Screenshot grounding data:

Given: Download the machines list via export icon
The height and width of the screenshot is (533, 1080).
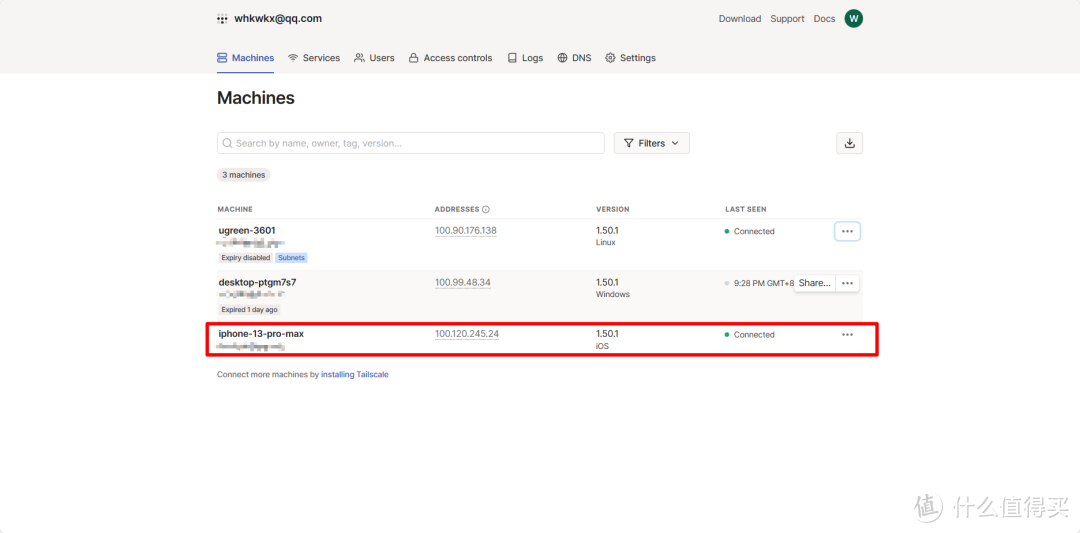Looking at the screenshot, I should click(849, 143).
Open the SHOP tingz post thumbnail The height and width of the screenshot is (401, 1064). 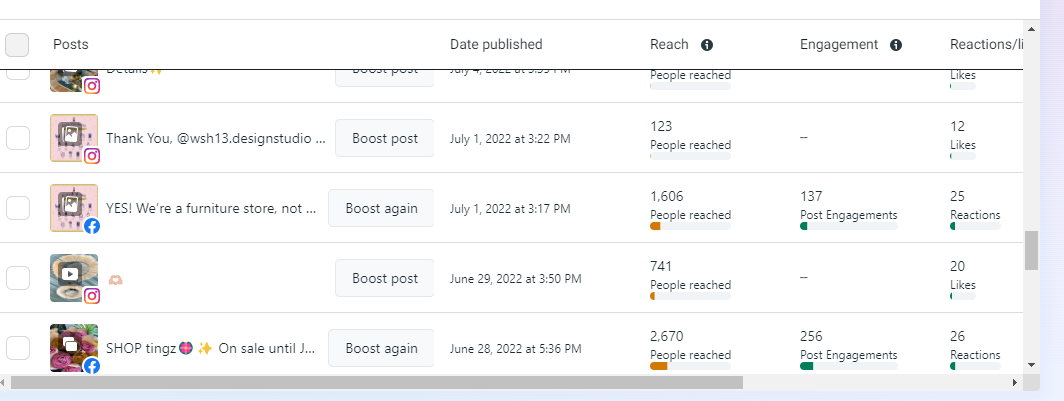(x=74, y=344)
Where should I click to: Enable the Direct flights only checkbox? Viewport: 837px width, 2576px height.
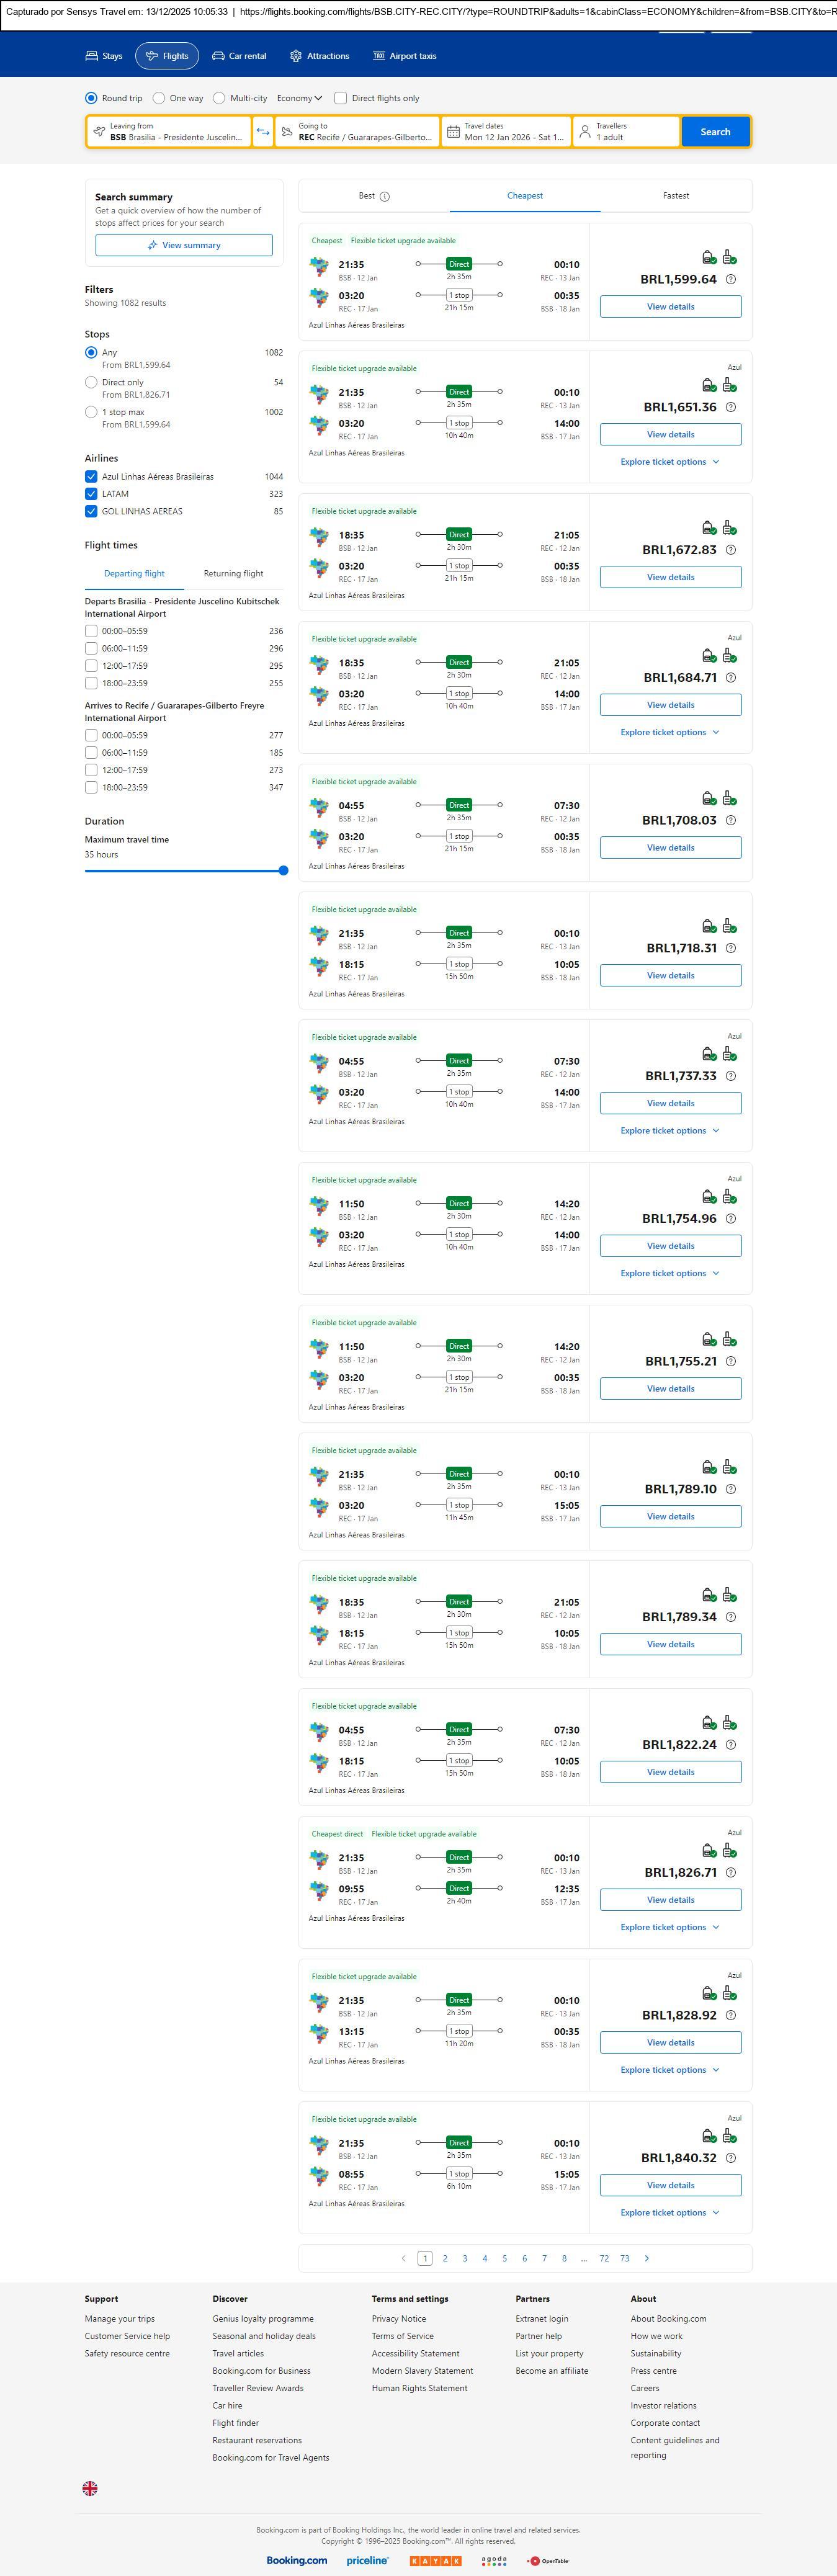click(x=341, y=98)
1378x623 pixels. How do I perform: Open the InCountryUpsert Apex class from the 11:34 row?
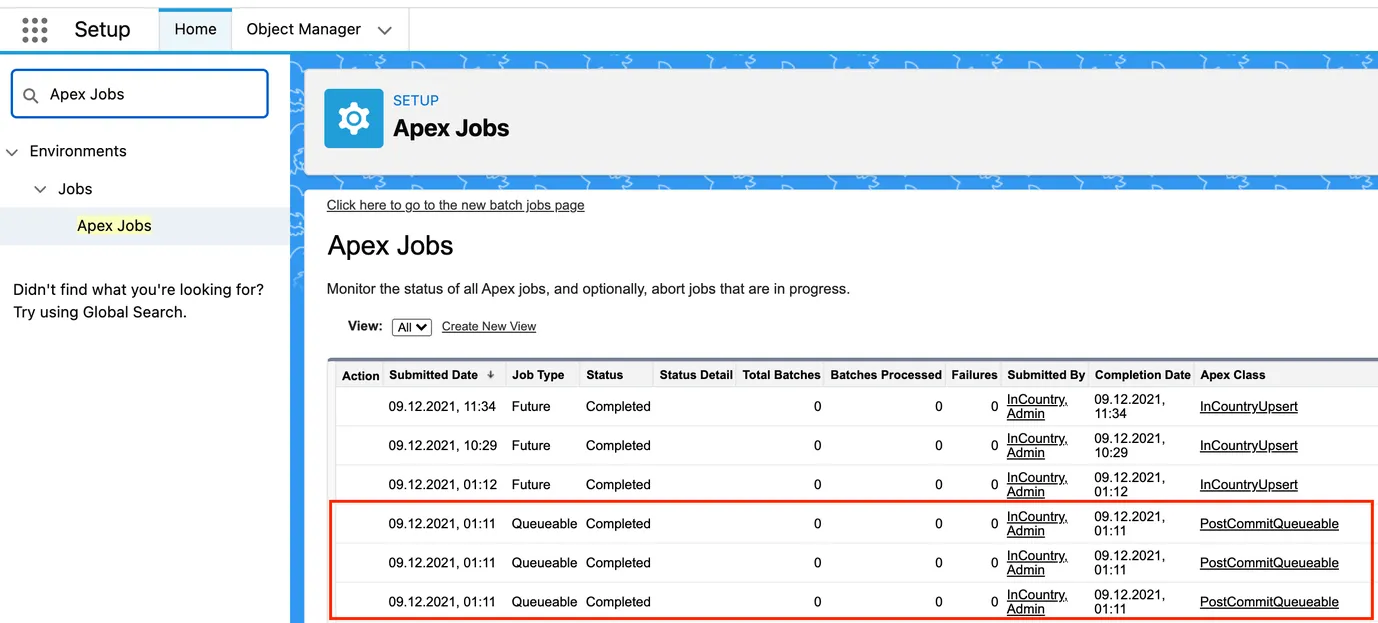coord(1248,406)
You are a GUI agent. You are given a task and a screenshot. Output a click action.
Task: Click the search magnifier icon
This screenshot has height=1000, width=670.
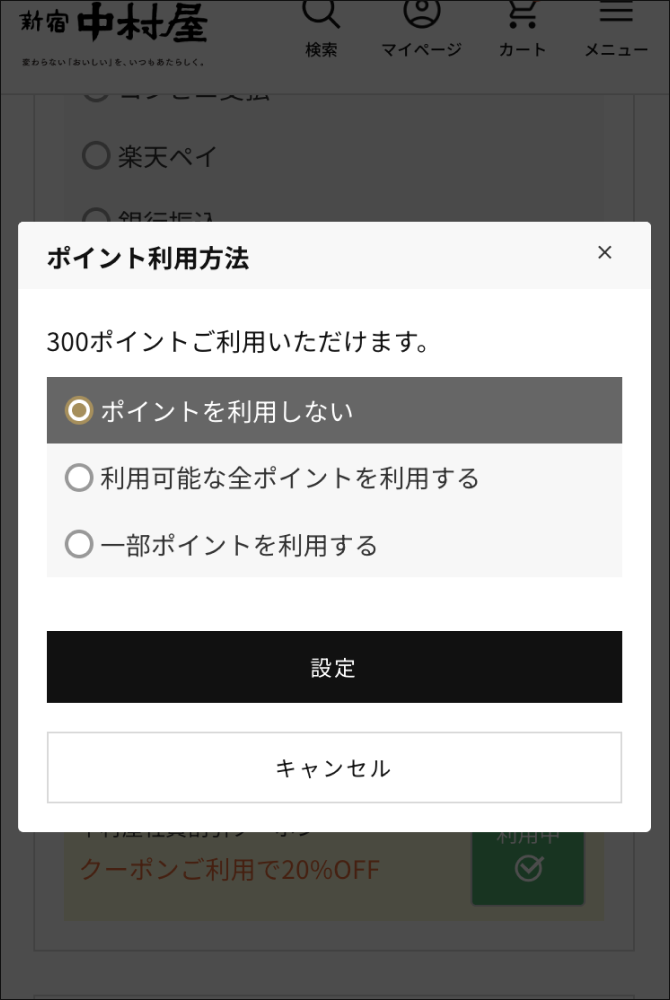pyautogui.click(x=321, y=14)
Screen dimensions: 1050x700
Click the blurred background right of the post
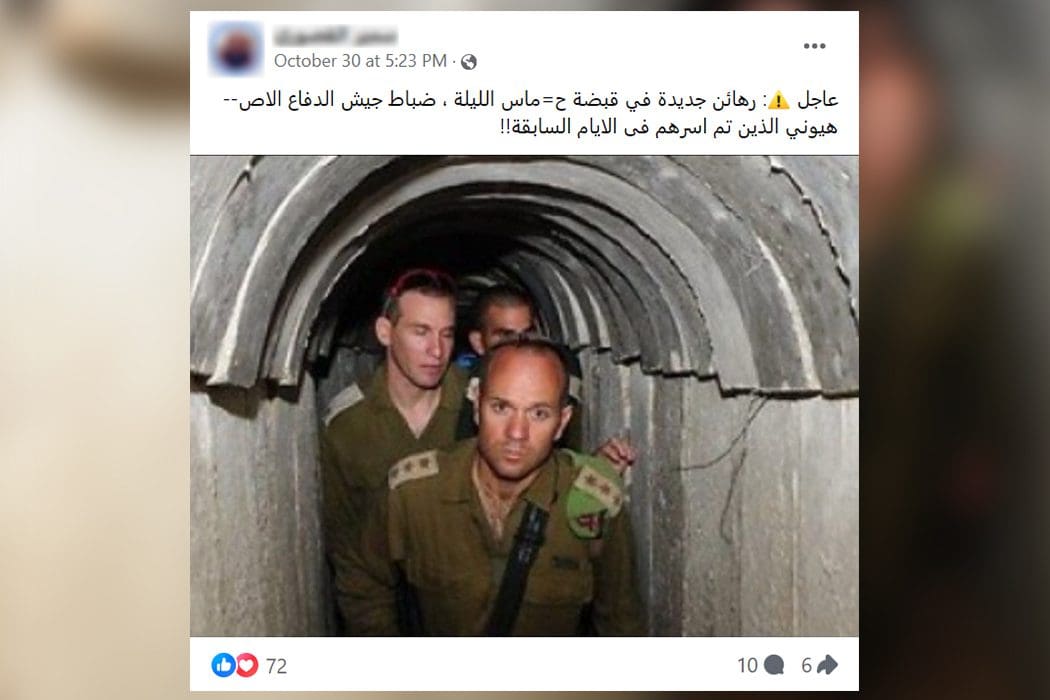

What you should do: I would like you to retype exactly the lines running from the one containing "Where should I" to the last line of the entries, both included, leaving all pictures out.

Output for this exercise:
Where should I click to: Enable the Direct flights only checkbox? Viewport: 837px width, 2576px height.
click(x=341, y=98)
1378x623 pixels. How do I perform: Open the InCountryUpsert Apex class from the 11:34 row?
coord(1248,406)
You are a GUI agent. You are given a task and a screenshot. Output a click action.
Task: Click the search magnifier icon
This screenshot has height=1000, width=670.
pyautogui.click(x=321, y=14)
Screen dimensions: 1050x700
Click the blurred background right of the post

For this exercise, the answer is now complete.